Seberapa besar kemungkinan persetujuan F.D.A.?

Meskipun dua studi yang mendukung aplikasi Lykos menunjukkan bahwa terapi dengan MDMA menghasilkan perbaikan signifikan bagi pasien dengan PTSD, laporan staf F.D.A. yang dirilis minggu lalu menyoroti kekurangan dalam desain studi tersebut. Terutama, laporan tersebut menyoroti persentase tinggi peserta yang mampu menentukan apakah mereka telah diberi MDMA atau plasebo, sebuah fenomena yang umum dalam banyak uji coba obat yang melibatkan senyawa psikoaktif.

Institut untuk Tinjauan Klinis dan Ekonomi, sebuah organisasi nirlaba yang mengkaji biaya dan efektivitas obat-obatan, telah mengkritik studi tersebut dan menjelaskan hasilnya sebagai “belum jelas.”

Secara keseluruhan, analisis F.D.A. secara umum positif, mencatat bahwa peserta “mengalami perbaikan yang signifikan secara statistik dan berarti secara klinis dalam gejala PTSD mereka, dan perbaikan tersebut tampaknya bertahan setidaknya selama beberapa bulan.”

Apakah ada penggunaan lain untuk MDMA?

Ada sejumlah studi lanjutan yang mengeksplorasi potensi MDMA untuk mengobati sejumlah tantangan kesehatan mental yang sulit ditangani, di antaranya gangguan obsesif-kompulsif dan depresi mayor.

Dr.
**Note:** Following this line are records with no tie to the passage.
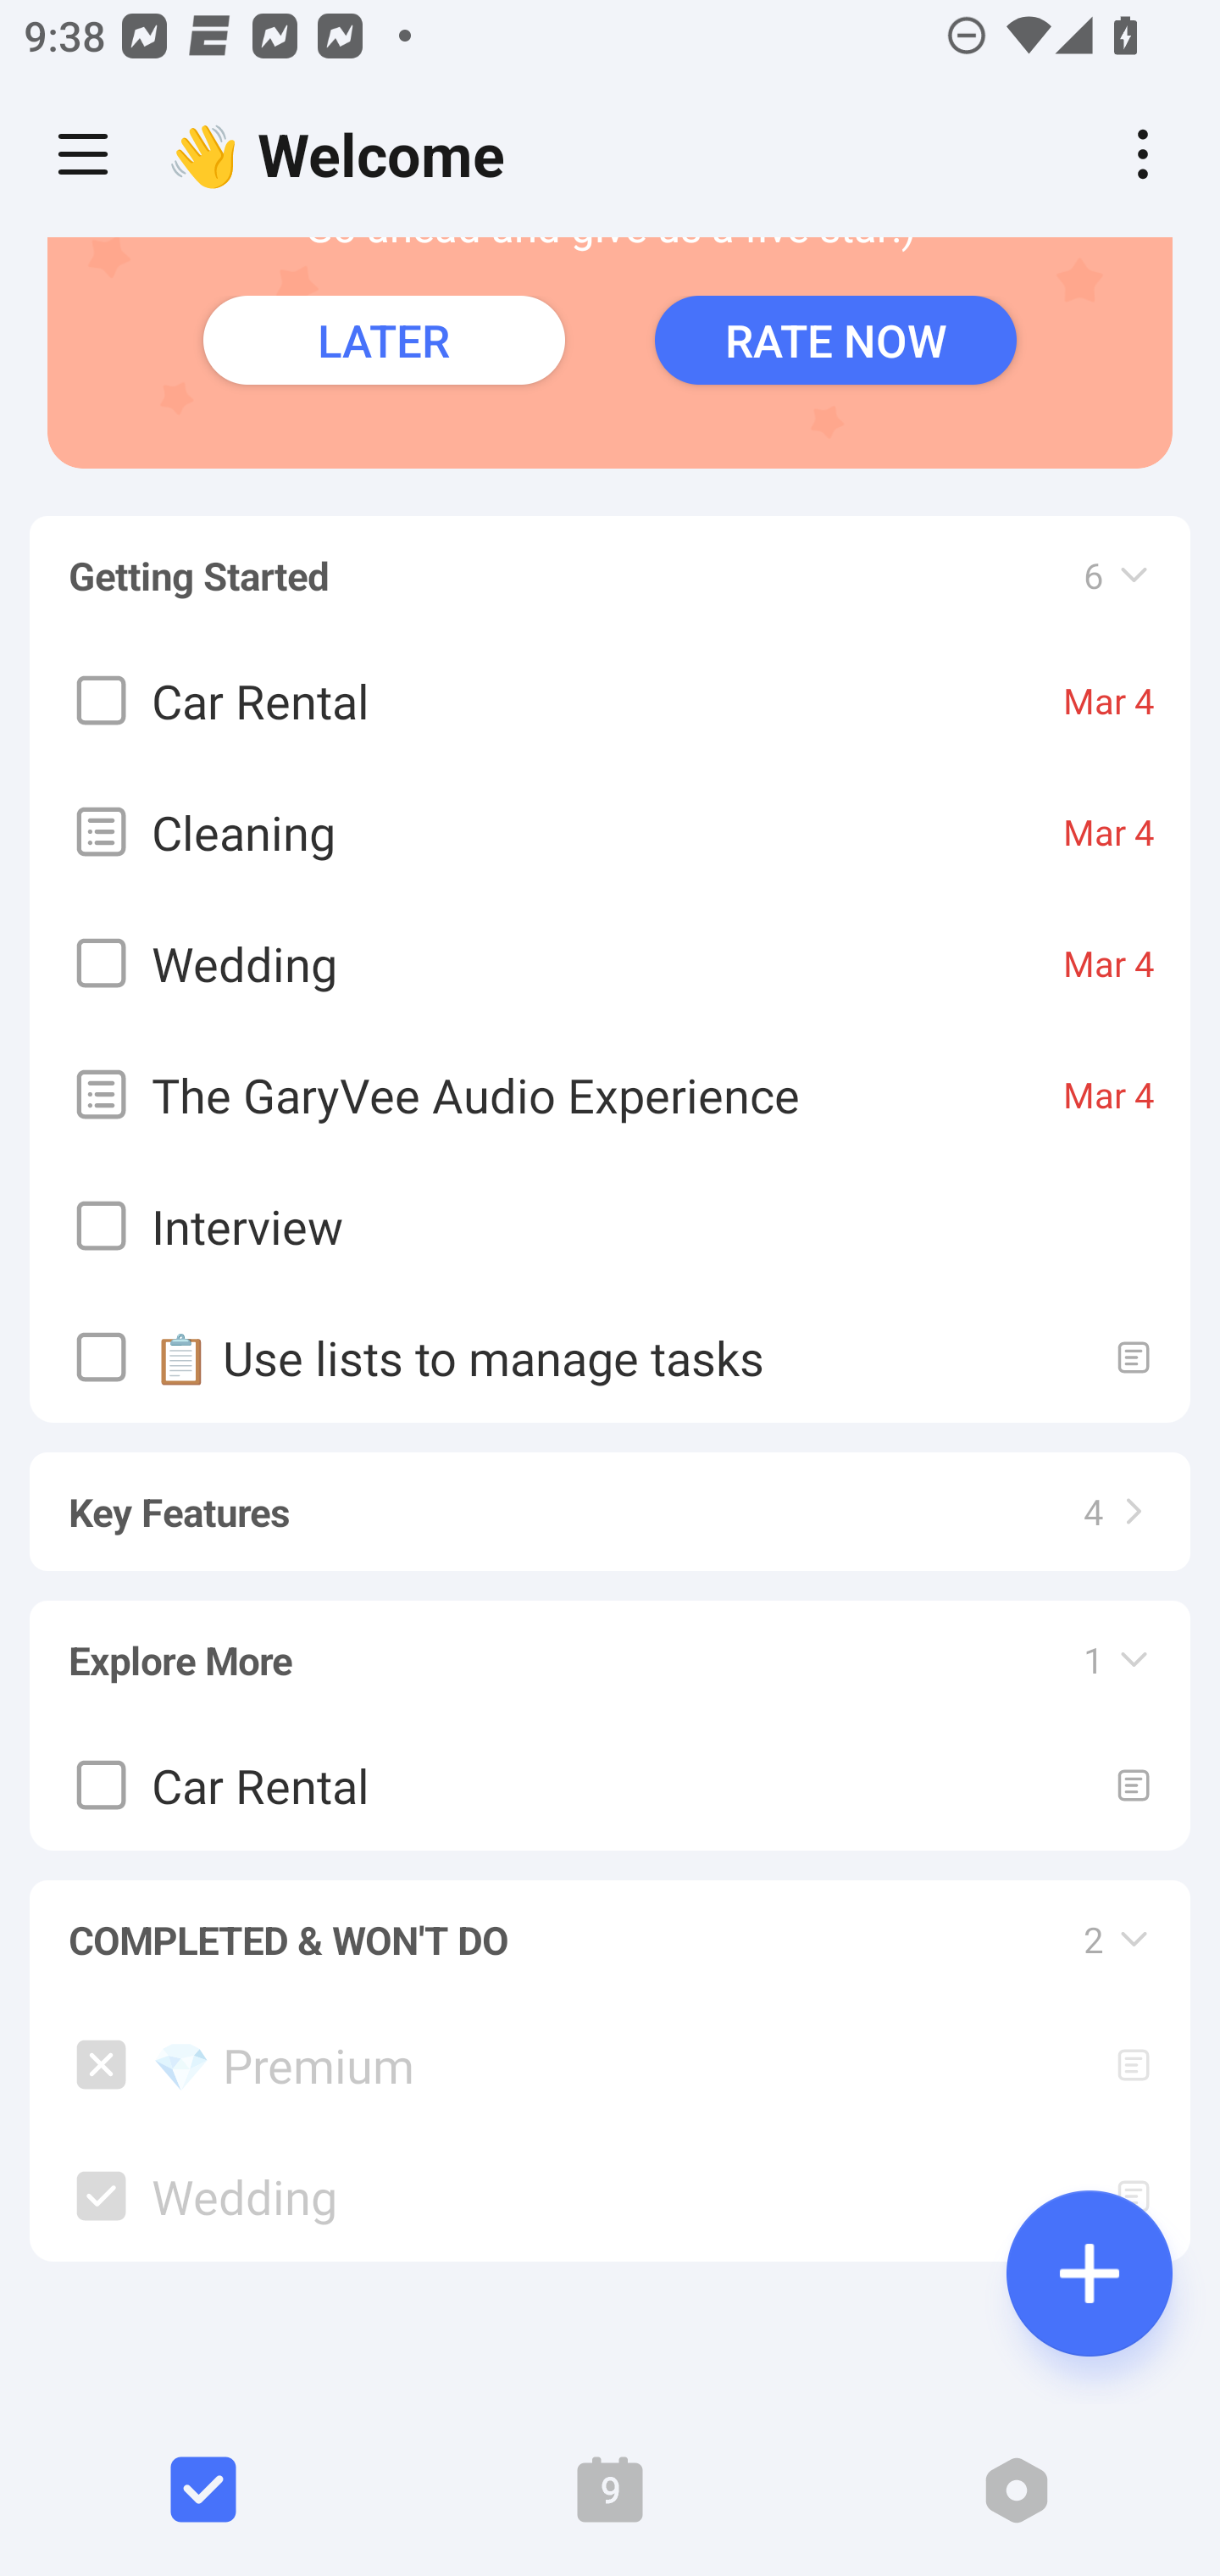 This screenshot has width=1220, height=2576. Describe the element at coordinates (1109, 1093) in the screenshot. I see `Mar 4` at that location.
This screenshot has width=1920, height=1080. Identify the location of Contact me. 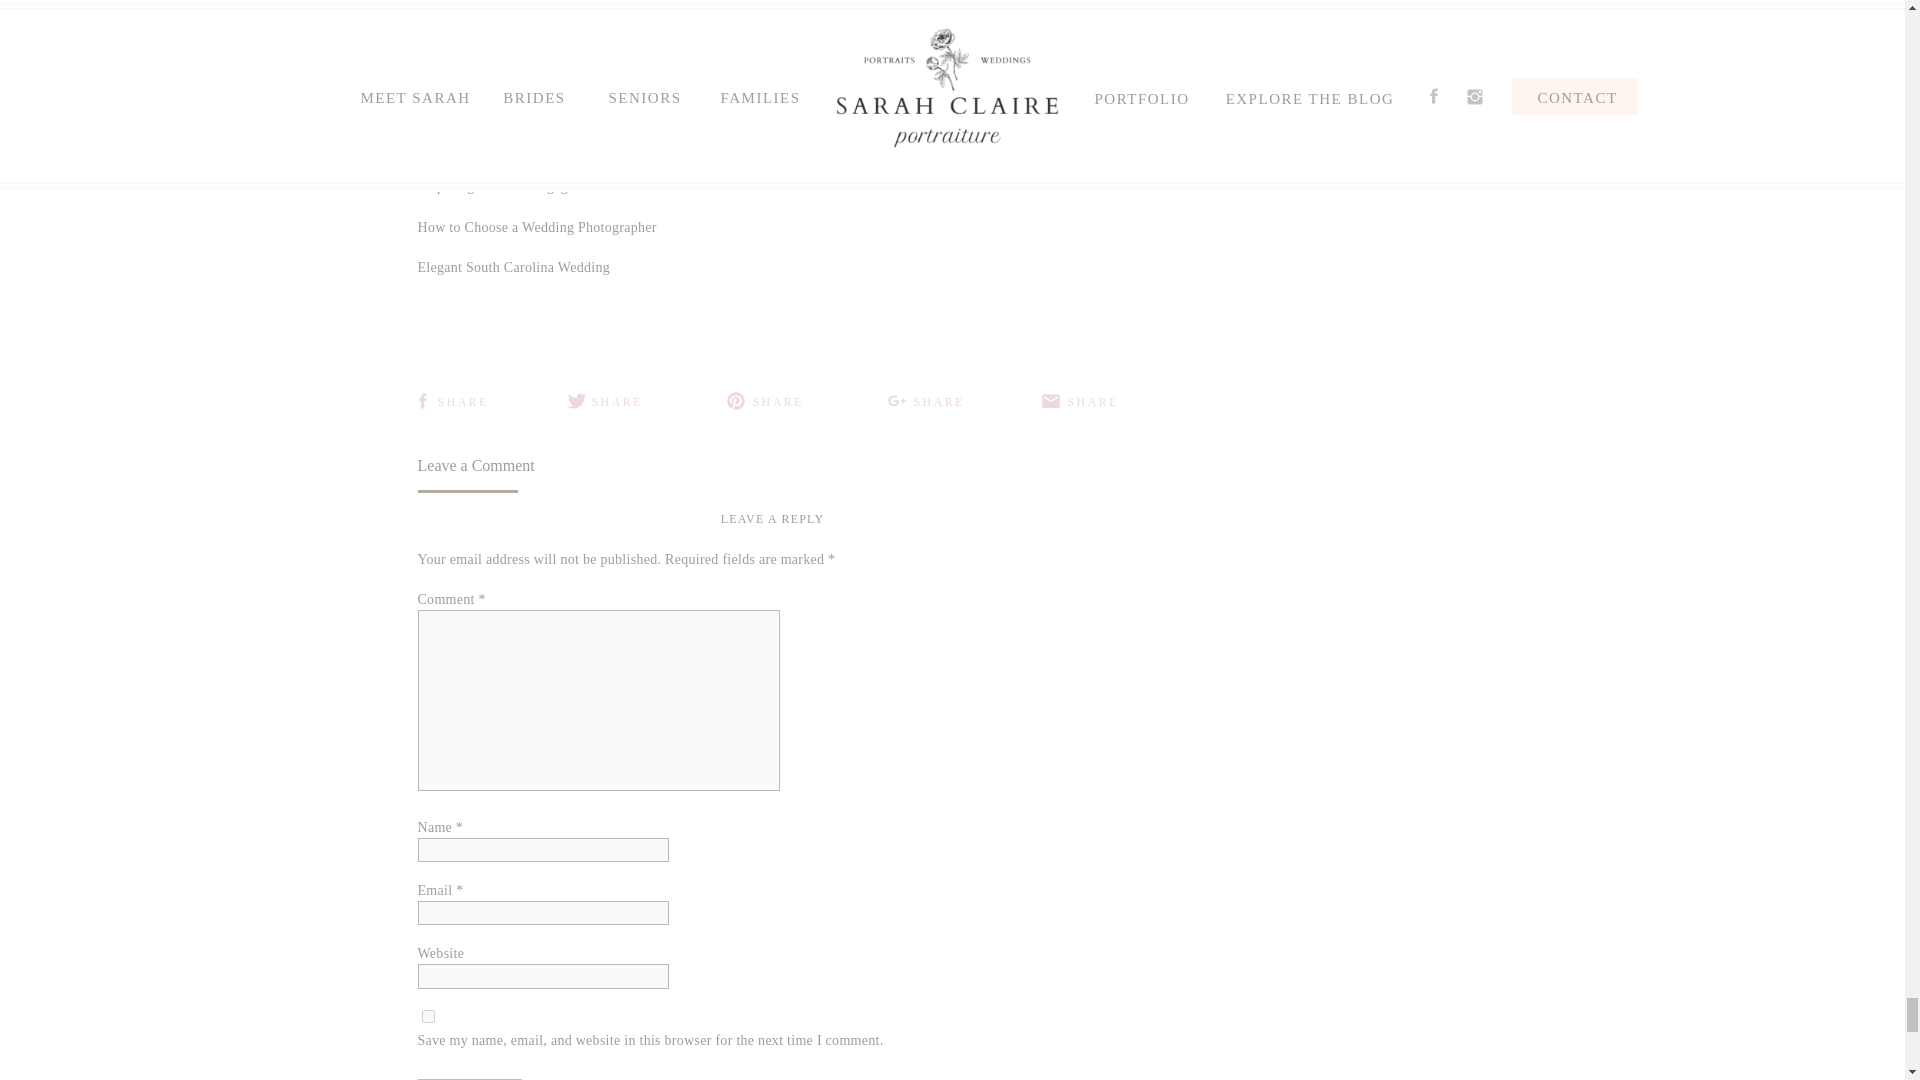
(622, 5).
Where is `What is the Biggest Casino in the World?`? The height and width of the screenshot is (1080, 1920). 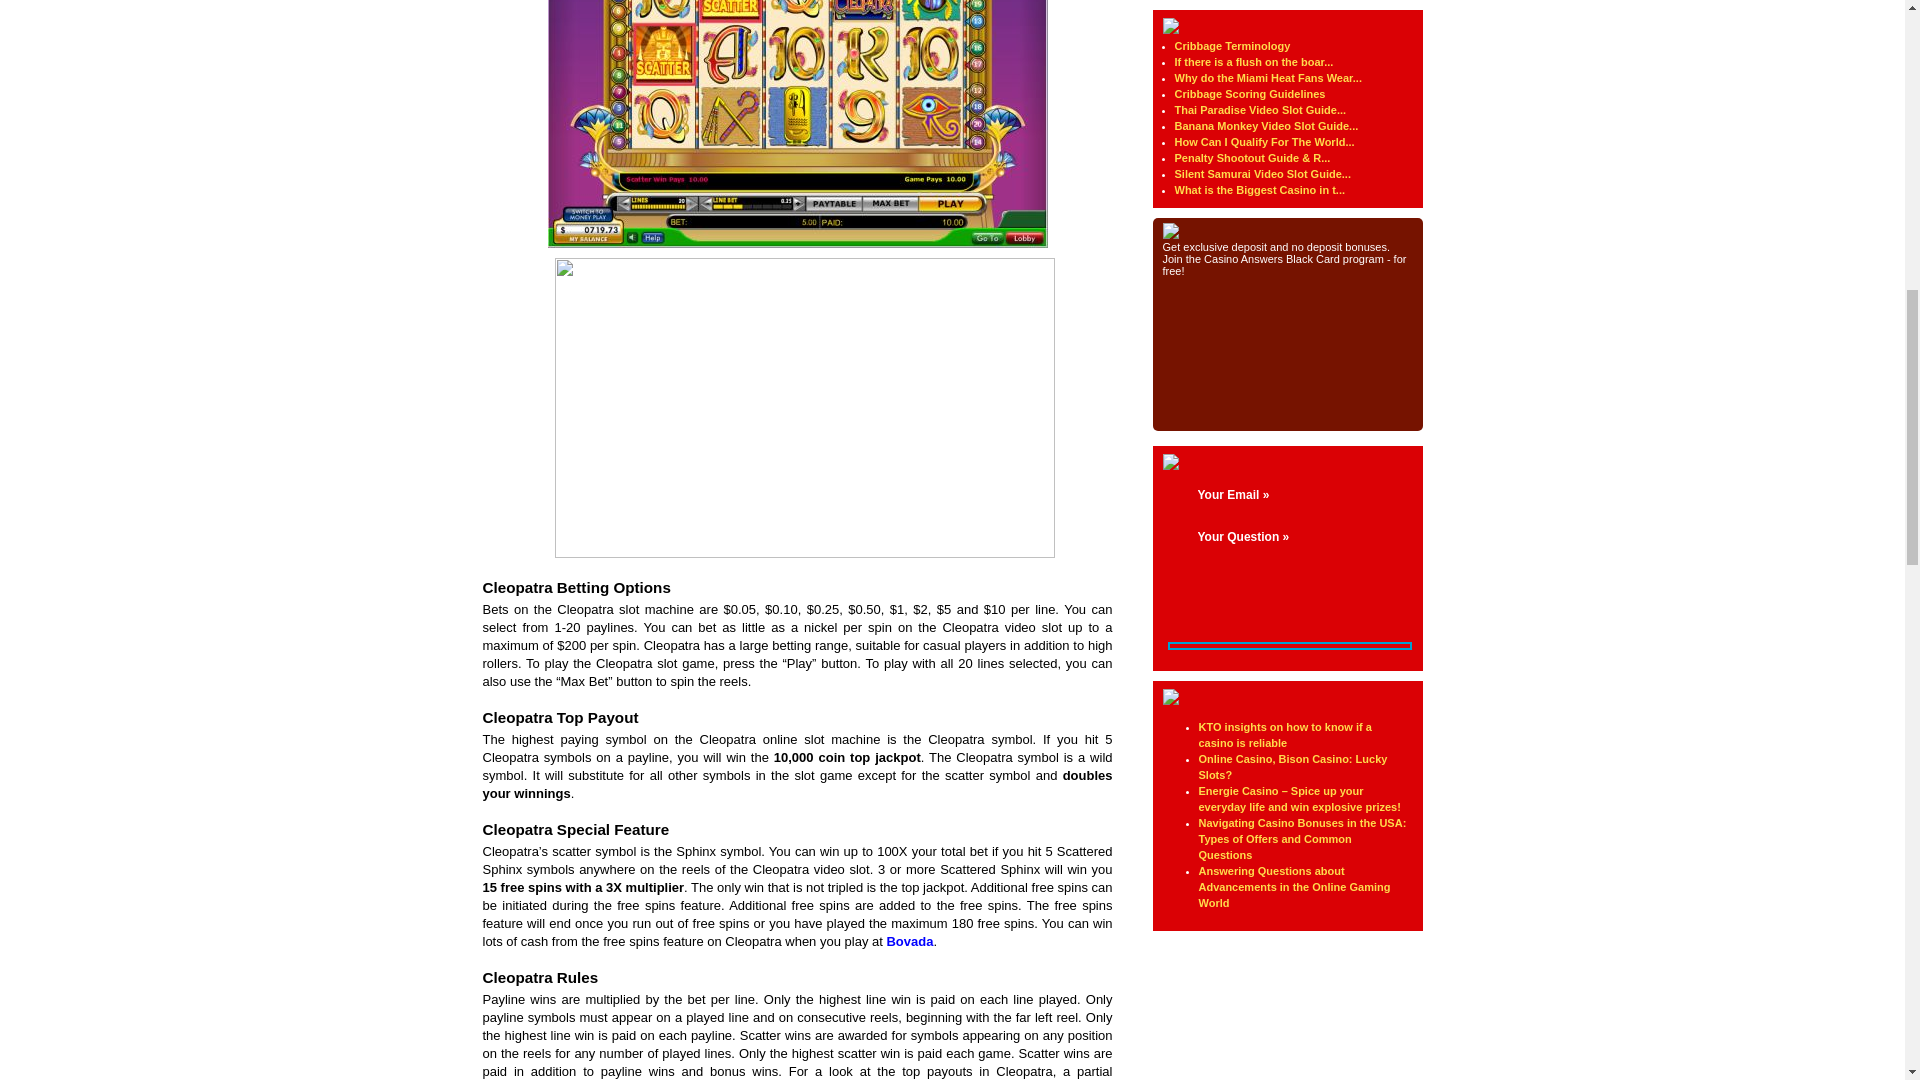 What is the Biggest Casino in the World? is located at coordinates (1259, 189).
Joshua Gordon, direktur Institut Kesehatan Mental Nasional, mengatakan bahwa data awal tentang MDMA dan senyawa psikedelik lainnya telah mengejutkan dunia psikiatri, terutama penelitian yang menunjukkan bahwa mereka dapat memberikan manfaat berkepanjangan setelah hanya beberapa kali perawatan.

Namun, dia memperingatkan agar tidak terlalu banyak harapan. “Terapi MDMA memiliki potensi setidaknya sama efektifnya dengan agen lain yang kita miliki, dan efeknya dapat bertahan lama,” katanya. “Tapi itu tidak akan berhasil untuk semua orang. Ini bukan obat mujizat.”